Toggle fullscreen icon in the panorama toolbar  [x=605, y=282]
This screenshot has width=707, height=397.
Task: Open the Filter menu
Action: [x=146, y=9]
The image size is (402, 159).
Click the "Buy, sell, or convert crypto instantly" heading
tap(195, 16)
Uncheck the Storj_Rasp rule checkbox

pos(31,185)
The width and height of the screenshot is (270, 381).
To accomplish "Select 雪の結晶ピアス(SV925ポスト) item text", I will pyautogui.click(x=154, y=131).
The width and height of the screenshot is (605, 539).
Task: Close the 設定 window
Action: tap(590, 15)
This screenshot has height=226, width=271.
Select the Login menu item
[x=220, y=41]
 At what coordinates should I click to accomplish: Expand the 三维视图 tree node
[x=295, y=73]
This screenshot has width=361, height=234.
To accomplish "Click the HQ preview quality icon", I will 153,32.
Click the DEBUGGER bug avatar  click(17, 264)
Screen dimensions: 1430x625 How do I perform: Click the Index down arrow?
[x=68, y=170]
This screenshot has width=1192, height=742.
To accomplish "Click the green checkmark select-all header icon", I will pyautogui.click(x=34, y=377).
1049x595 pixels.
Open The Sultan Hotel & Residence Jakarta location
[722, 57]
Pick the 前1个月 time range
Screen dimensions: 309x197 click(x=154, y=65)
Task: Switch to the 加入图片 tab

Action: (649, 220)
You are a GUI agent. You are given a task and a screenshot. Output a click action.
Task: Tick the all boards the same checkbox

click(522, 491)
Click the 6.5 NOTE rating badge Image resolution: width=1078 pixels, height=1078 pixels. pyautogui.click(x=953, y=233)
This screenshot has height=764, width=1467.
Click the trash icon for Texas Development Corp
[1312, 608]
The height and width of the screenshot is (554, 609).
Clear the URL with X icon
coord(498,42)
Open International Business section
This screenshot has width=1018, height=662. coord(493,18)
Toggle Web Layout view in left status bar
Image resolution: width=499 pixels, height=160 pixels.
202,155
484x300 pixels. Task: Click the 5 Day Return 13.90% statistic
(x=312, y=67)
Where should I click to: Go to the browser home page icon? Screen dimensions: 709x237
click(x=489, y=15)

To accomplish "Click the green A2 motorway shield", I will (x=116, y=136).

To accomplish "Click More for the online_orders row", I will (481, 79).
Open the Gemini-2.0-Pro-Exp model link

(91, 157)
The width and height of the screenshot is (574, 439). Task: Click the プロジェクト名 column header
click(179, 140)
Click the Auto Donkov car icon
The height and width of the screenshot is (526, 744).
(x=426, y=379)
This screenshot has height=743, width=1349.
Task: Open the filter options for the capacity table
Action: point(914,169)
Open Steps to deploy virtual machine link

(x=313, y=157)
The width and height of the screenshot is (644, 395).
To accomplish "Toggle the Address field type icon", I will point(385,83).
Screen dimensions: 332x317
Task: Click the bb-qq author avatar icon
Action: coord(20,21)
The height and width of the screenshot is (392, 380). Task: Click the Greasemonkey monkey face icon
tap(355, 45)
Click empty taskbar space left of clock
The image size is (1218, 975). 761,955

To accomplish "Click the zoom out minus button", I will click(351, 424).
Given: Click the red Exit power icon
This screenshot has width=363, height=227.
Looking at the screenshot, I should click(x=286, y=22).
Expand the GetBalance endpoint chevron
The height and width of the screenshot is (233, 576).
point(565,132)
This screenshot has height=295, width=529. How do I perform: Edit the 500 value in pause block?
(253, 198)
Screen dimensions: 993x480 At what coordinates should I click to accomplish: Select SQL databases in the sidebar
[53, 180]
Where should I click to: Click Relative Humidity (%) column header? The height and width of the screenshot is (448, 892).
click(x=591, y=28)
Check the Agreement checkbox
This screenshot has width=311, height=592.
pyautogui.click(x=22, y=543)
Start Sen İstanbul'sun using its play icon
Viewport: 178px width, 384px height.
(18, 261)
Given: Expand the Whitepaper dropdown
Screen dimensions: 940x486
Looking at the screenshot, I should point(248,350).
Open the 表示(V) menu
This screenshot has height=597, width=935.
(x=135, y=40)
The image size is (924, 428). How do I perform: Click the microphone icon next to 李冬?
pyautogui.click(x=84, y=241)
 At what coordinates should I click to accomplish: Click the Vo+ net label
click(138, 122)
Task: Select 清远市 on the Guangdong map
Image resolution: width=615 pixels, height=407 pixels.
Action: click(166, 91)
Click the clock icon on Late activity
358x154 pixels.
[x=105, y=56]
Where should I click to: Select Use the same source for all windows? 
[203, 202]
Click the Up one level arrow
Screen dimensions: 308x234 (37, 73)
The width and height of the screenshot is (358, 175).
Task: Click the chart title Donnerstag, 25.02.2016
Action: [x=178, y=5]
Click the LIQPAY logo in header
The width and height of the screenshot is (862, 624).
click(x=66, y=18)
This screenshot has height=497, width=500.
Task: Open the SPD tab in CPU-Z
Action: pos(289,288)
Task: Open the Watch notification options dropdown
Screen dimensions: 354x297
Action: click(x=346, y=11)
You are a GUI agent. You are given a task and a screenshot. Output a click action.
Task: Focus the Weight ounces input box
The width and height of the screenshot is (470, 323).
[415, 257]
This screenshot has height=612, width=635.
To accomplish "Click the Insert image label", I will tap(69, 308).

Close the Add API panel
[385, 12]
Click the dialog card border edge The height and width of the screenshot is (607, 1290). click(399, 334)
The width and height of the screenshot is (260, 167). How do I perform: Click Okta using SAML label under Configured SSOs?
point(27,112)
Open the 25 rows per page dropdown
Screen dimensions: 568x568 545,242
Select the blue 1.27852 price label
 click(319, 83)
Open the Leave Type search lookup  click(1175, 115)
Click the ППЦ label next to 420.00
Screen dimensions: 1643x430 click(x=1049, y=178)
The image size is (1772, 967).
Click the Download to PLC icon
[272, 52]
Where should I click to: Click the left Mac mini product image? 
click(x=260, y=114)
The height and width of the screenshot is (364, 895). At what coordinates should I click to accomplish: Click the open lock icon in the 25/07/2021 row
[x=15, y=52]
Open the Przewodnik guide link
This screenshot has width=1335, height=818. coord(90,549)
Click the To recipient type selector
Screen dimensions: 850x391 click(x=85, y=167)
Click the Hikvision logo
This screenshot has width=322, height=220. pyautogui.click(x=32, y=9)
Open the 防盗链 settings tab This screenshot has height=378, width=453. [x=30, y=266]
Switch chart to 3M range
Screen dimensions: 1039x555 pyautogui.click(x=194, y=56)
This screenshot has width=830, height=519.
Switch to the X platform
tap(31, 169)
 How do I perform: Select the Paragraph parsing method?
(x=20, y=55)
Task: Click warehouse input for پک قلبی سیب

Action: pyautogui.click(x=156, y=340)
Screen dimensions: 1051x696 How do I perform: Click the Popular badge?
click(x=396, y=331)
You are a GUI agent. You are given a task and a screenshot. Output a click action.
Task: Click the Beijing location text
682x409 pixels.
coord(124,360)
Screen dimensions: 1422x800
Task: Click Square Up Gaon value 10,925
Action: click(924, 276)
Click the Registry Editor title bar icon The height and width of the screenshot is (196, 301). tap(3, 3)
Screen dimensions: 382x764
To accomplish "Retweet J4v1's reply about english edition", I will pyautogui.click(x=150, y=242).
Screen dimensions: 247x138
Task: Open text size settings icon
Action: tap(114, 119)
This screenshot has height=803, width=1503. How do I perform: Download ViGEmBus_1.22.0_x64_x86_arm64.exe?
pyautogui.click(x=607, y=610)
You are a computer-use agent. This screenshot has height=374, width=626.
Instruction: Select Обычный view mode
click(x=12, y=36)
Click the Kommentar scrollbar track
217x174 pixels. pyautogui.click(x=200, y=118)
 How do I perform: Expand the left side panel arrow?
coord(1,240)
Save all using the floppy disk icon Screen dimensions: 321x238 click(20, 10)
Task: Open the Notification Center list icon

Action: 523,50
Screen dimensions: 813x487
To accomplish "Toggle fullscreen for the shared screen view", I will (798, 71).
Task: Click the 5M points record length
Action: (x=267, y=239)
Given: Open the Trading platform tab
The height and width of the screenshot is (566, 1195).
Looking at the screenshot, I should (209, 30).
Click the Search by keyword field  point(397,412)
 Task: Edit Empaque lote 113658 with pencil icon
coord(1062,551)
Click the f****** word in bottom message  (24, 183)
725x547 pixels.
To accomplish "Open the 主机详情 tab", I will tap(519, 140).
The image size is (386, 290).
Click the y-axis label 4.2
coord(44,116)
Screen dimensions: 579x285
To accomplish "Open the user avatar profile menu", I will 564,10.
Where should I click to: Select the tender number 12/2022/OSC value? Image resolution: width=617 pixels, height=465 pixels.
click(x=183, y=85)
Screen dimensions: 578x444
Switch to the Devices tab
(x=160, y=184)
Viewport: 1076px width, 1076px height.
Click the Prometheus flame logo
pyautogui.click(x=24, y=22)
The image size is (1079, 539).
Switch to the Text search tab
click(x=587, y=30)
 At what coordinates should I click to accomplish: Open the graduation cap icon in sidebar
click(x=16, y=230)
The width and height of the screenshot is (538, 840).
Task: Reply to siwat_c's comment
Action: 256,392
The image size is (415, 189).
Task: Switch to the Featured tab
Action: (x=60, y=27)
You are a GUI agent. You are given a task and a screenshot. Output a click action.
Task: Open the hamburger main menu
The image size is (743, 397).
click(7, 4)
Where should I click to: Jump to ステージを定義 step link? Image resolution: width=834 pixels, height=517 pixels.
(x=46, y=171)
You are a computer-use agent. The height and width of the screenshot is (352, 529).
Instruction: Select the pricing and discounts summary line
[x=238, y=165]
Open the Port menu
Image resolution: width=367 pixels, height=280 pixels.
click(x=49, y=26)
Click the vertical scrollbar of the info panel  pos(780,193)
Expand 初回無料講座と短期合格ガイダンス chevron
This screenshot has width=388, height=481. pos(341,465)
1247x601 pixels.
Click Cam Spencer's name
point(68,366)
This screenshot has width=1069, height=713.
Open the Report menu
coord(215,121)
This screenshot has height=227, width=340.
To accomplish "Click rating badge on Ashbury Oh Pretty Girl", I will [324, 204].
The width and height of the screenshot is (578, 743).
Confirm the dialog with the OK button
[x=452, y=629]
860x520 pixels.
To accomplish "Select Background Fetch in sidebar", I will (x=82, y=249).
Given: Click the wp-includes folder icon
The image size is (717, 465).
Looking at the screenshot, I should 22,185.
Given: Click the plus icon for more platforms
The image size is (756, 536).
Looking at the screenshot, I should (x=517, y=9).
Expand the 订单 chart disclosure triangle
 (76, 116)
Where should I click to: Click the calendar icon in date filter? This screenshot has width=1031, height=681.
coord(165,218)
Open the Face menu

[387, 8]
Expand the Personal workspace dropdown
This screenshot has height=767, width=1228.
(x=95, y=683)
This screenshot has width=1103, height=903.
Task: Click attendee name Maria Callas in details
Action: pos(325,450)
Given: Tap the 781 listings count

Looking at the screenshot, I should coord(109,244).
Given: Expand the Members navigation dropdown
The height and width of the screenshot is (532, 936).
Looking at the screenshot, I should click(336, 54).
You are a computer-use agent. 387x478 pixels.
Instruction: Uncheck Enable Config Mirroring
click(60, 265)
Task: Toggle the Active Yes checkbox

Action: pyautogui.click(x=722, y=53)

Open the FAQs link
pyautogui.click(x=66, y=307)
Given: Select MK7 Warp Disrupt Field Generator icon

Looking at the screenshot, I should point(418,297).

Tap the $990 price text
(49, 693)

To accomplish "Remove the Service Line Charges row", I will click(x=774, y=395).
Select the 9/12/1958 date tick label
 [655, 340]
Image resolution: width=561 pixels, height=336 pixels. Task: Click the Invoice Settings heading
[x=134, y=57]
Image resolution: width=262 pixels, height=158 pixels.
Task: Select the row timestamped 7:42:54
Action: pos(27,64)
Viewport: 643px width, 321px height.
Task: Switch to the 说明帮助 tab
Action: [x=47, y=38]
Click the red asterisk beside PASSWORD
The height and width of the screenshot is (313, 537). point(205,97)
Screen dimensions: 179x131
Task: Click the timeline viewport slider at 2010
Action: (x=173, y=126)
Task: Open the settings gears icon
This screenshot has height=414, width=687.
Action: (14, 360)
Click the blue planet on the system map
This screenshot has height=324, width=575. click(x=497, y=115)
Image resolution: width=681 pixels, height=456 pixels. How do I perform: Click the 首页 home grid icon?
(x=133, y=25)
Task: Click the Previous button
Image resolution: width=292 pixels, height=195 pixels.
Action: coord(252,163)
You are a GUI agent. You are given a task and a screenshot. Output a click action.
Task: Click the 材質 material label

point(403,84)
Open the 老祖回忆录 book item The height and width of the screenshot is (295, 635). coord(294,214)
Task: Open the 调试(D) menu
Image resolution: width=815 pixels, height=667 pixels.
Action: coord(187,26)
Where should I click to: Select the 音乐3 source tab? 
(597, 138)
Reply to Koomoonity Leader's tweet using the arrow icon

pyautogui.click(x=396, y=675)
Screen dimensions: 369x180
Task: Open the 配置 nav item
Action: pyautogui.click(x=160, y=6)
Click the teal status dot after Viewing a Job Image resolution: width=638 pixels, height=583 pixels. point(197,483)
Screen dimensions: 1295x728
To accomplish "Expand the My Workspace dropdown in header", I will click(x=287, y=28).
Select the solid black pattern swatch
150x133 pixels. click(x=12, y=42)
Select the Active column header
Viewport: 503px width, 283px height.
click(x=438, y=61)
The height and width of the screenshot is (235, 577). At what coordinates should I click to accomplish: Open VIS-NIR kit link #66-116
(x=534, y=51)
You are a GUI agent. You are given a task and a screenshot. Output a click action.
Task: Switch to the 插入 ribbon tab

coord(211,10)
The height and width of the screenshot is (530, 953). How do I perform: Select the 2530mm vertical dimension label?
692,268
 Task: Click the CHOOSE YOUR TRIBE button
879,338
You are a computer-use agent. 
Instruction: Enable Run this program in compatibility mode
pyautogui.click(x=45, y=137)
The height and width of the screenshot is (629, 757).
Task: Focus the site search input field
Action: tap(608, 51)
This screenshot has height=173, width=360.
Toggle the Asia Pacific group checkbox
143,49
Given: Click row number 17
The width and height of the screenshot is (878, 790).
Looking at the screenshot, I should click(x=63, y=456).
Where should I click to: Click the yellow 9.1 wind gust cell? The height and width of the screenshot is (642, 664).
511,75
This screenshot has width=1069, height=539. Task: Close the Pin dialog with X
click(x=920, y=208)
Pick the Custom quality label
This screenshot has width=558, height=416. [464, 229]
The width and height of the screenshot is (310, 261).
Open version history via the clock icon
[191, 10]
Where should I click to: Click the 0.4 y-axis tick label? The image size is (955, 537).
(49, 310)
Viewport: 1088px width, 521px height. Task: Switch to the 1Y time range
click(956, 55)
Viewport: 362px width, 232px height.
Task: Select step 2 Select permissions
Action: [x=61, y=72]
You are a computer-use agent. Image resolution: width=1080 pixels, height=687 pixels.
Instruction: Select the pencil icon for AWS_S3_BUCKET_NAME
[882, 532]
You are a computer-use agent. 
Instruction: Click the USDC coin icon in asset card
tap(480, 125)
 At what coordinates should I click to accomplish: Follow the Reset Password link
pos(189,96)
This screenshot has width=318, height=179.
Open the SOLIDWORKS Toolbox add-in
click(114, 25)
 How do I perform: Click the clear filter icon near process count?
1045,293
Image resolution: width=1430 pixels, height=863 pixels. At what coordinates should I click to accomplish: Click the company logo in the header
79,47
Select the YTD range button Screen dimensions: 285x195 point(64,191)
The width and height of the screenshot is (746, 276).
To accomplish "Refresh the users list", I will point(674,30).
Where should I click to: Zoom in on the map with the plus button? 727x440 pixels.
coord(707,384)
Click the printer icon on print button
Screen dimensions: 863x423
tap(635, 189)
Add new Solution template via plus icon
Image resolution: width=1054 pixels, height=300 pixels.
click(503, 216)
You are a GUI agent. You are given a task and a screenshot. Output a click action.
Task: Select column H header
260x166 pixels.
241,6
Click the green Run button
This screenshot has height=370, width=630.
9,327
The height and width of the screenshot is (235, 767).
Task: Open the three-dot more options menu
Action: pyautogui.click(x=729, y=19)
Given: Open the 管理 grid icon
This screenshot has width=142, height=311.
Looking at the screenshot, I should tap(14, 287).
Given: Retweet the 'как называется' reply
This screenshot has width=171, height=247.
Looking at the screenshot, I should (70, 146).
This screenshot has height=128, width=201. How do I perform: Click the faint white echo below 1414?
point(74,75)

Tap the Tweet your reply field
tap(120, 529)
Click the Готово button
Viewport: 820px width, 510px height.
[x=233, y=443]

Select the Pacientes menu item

REQUIRED WORK —
Of the entries listed above, reproduce only the lines starting at the line containing "Open the Port menu" and ending at the line containing "860x520 pixels.". Include both, exactly as they stand.

RESPONSE AREA —
Open the Port menu
Image resolution: width=367 pixels, height=280 pixels.
click(x=49, y=26)
Click the vertical scrollbar of the info panel  pos(780,193)
Expand 初回無料講座と短期合格ガイダンス chevron
This screenshot has width=388, height=481. pos(341,465)
1247x601 pixels.
Click Cam Spencer's name
point(68,366)
This screenshot has width=1069, height=713.
Open the Report menu
coord(215,121)
This screenshot has height=227, width=340.
To accomplish "Click rating badge on Ashbury Oh Pretty Girl", I will [324, 204].
The width and height of the screenshot is (578, 743).
Confirm the dialog with the OK button
[x=452, y=629]
860x520 pixels.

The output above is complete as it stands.